There was a stupid saying about success and how addictive it was. I couldn’t remember the whole thing as I found my way back home, straight into my room.

Dad was out working as usual, and since it was past ten, all the live-in employees were fast asleep in their rooms. I practically skipped to my room.

Not literally, but there was an extra bounce to my step, and I felt the adrenaline in my blood. Maybe this was why Alessandro had been so annoying. First, taking my building and then getting me kicked out of my favorite restaurant.

Maybe now he understood very well that I could keep up with him and his cheap tactics.

First, I took a long, honeyed soak to wash all the grime that dealing with that man had accumulated on me.

Only to myself, I admitted that calling his suit tasteless had been a bold move on my part. An inch taller than me, Alessandro was a six-foot-tall devil with raven black hair and blue eyes like a harpoon swimming through the sea. That pale brown suit had fitted his build so perfectly. My knees weakened when that elevator door slid open. Leaning against the wall had been me trying to save face so he wouldn’t know what the sight of him was doing to me.

And his scent.

That smile that he kept trying to use to smother me.

A very dangerous man indeed, the cool air around him was evident enough. I could be very threatening. Too many times, in fact, I have. Yet that man had chuckled like I was a schoolgirl trying to sell him candy.

Clearly, he was used to danger.

Getting ready for bed when it wasn’t even past midnight was not an everyday thing for me, but since my evening plans had been ruined, I idled away, plotting.

I would have to face this shortcoming head-on when I met my father. I could already see him giving me that look, that one that was a mixture of worry and resignation.

My hair was damp from the bath, and I brushed it with my mind away, sitting at the vanity my mother owned when she’d been alive.

The window was open behind me, and the frilly curtain was dancing in the cool breeze. My room wasn’t well lit. I didn’t like too much light at night. There was just the standing lamp closer to the bathroom door, the single dim light by my bed, and the wall light hanging on the wall beside the vanity.

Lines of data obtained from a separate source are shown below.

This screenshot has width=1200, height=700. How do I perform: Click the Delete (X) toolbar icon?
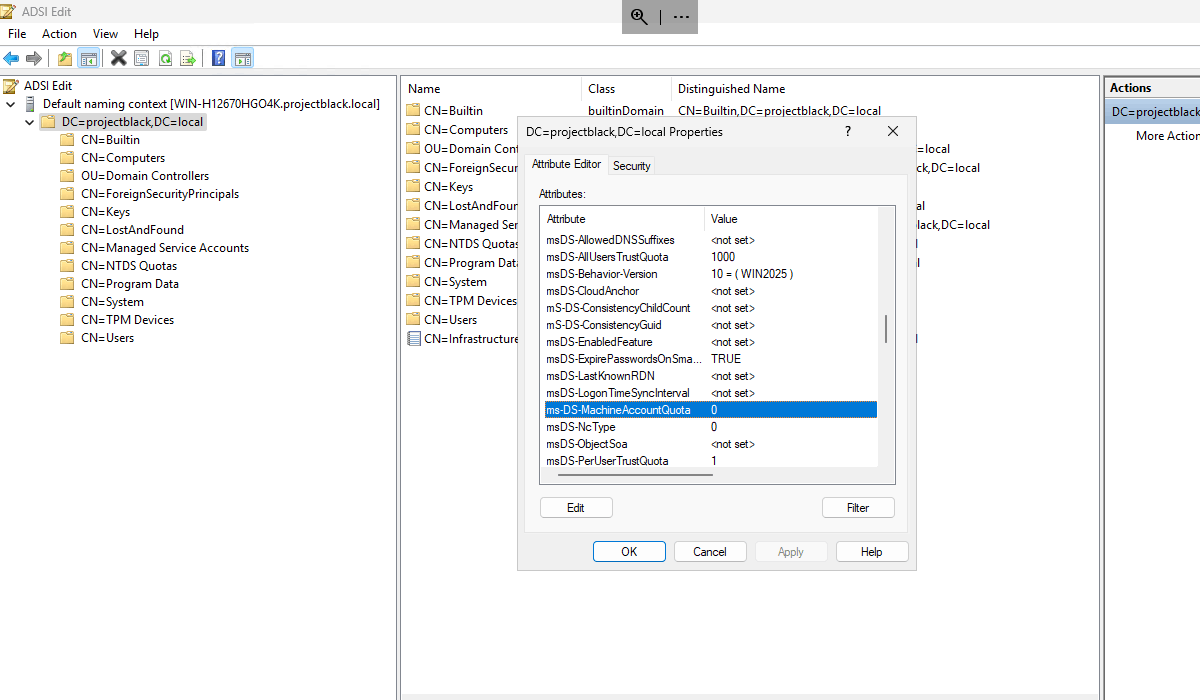[118, 57]
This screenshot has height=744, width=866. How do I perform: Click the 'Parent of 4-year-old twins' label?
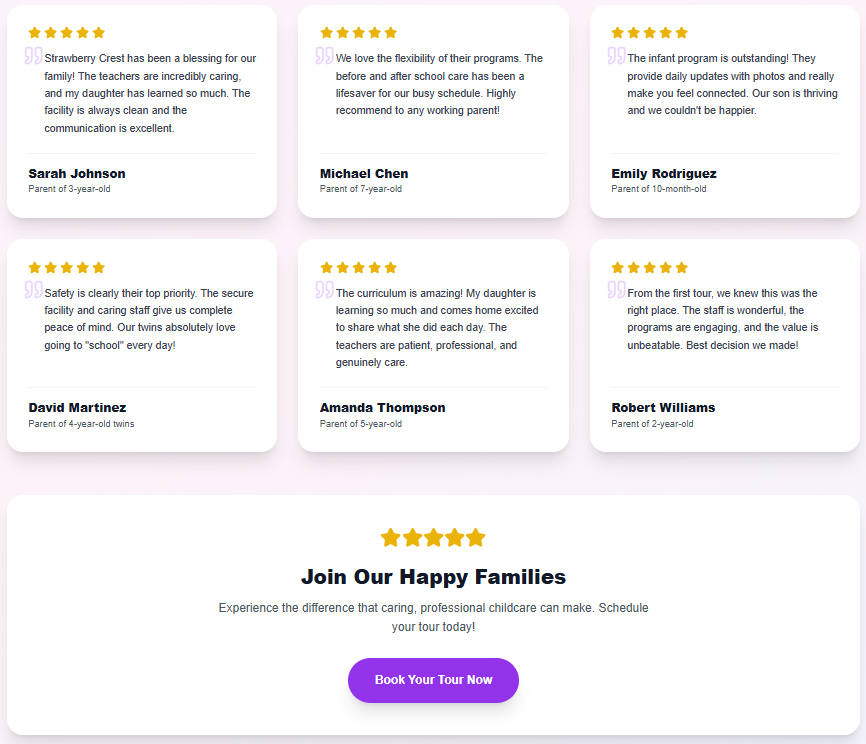(x=81, y=424)
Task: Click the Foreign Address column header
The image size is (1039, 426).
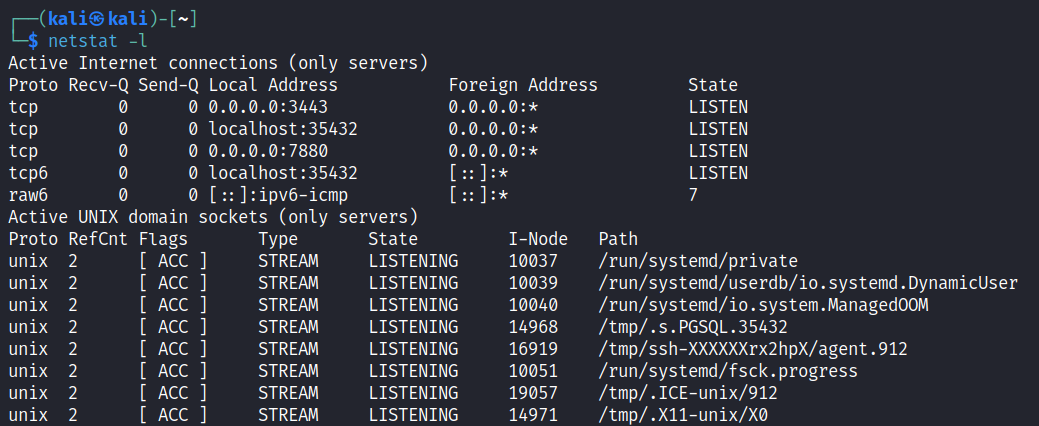Action: (x=522, y=85)
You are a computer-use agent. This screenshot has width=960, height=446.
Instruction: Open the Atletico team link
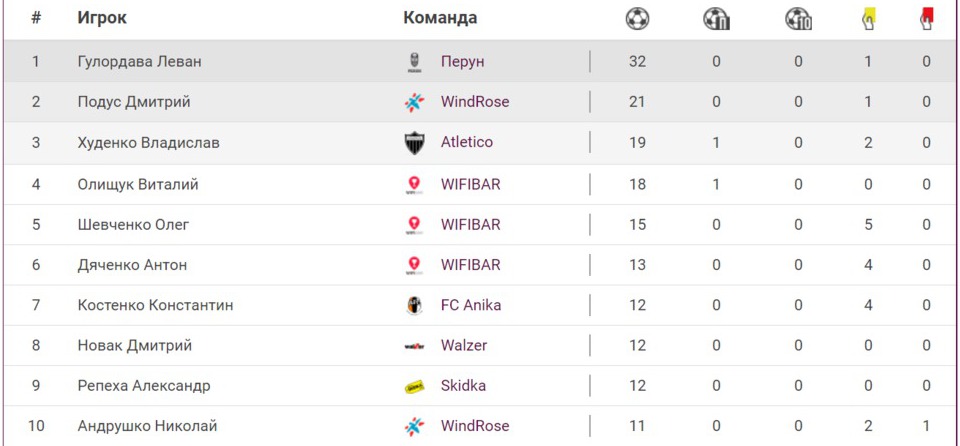467,143
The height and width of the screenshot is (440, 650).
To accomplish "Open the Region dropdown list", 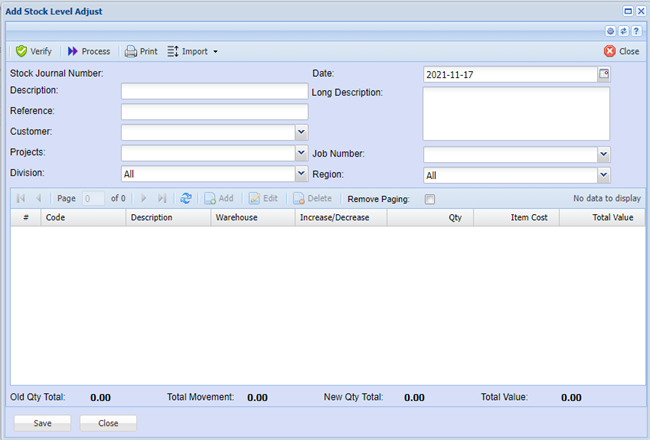I will pos(603,175).
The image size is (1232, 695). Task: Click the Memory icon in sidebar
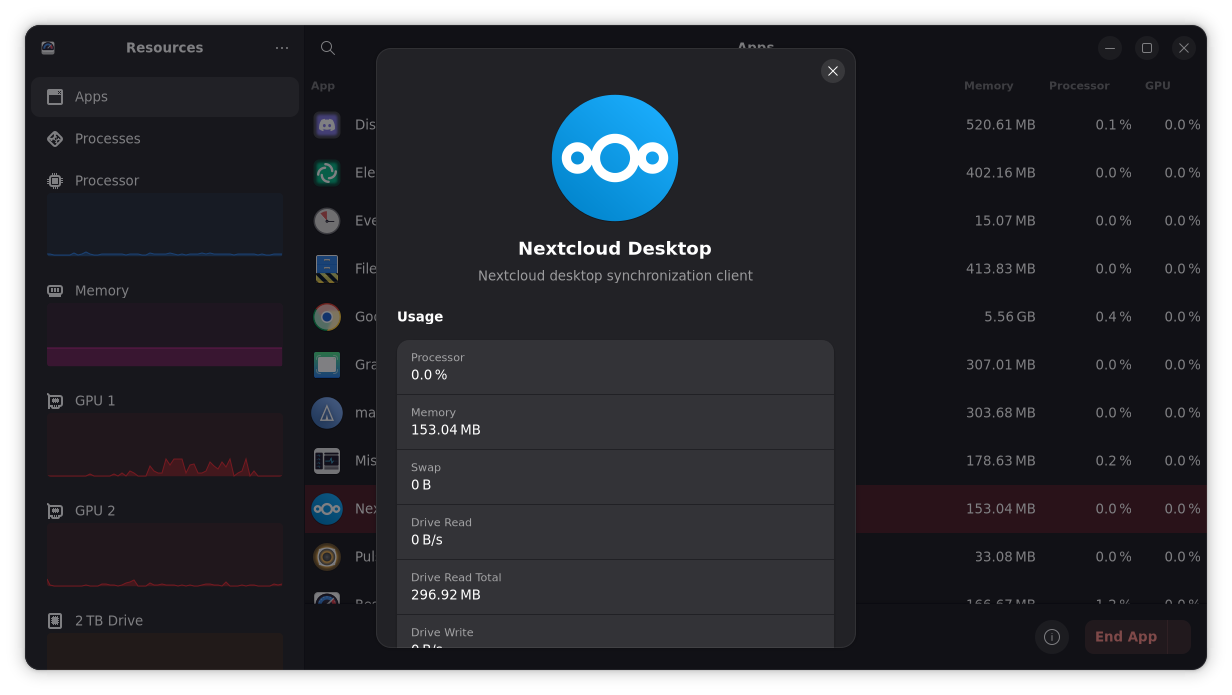click(55, 291)
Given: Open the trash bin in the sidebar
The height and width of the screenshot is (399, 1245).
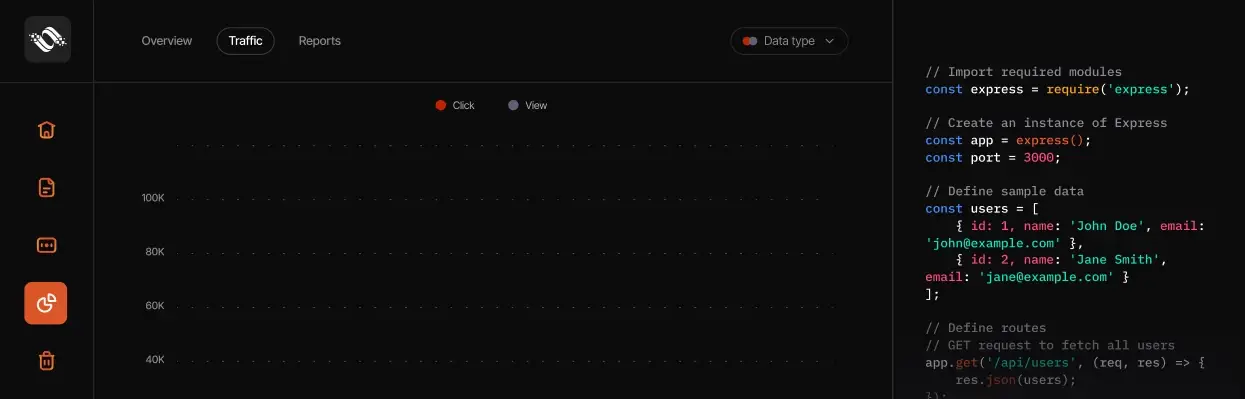Looking at the screenshot, I should [46, 361].
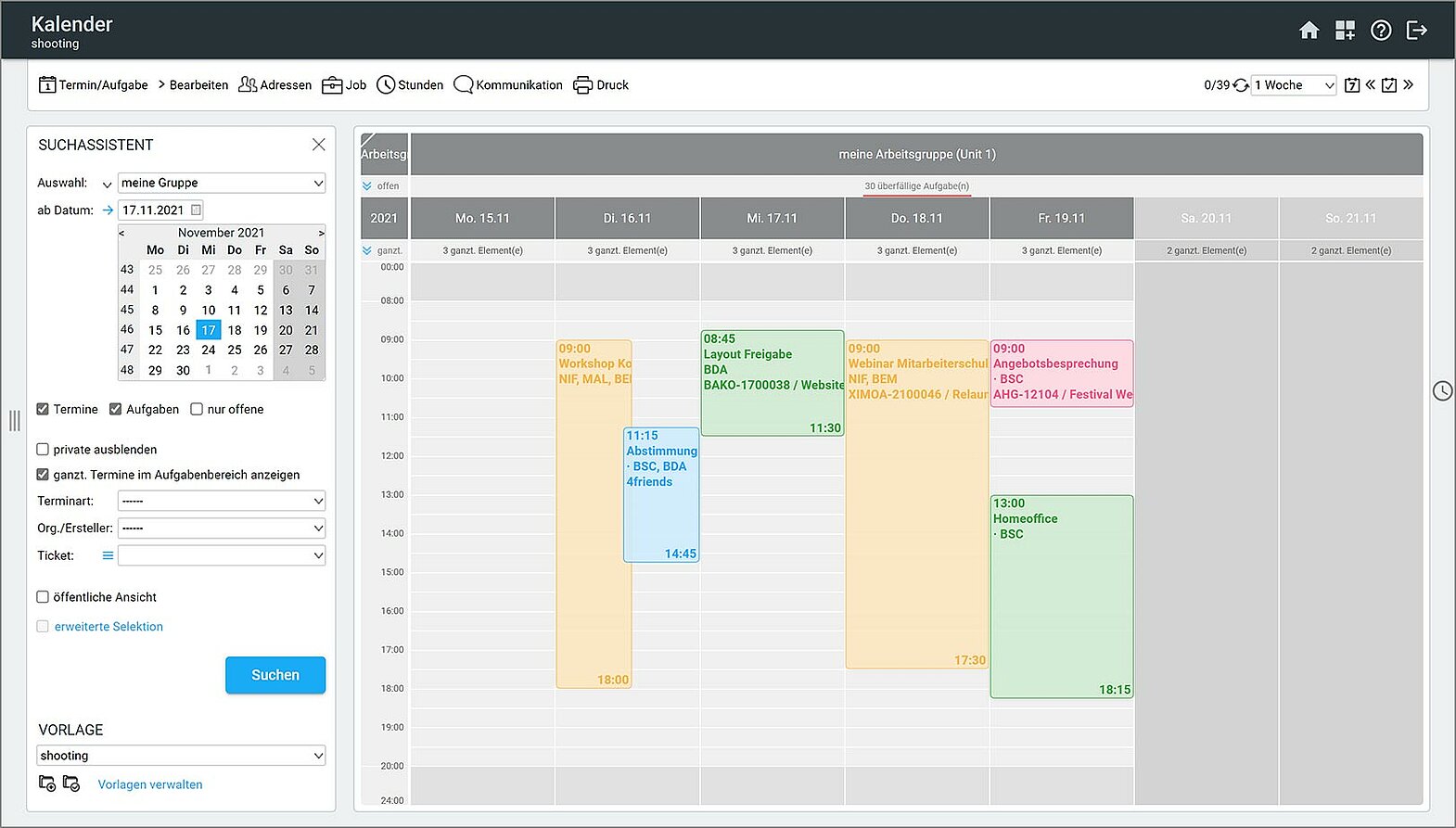Toggle private ausblenden checkbox

click(43, 450)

The shadows weren’t heavy, but they might as well have been because Alessandro Sorvino stepped out of them like he was a magician.

I gasped at the reflection in the mirror, taken by surprise only for a moment before I regained myself.

I never put my cards on the table.

“You don’t know how to use a door?” I asked through the mirror.

He wasn’t wearing that damned dazzling smile, but the amusement on his face was evident as he marched towards me, hands clasped behind him. I was not a small woman, and my room wasn’t child’s play either. I liked the high walls and plenty of space, yet Alessandro managed to seem imposing even with the suit jacket missing, and two buttons were undone from his dress shirt.

“I thought I should pay a visit, seeing as I was already walking this way to meet my driver. Have I thanked you for that?”

He stopped at the foot of my bed and patted the duvet.

“Not yet, but I think you were just about to.”

He breathed out. Maybe he smiled, not enough lights were on, and I didn’t intend to have him out of my sight even for a second.

“As thanks for that…wonderful attempt, I came here to let you off with a warning.”

One of my brows raised, and I crossed my arms, watching him through the mirror like a hawk. “Is that so?”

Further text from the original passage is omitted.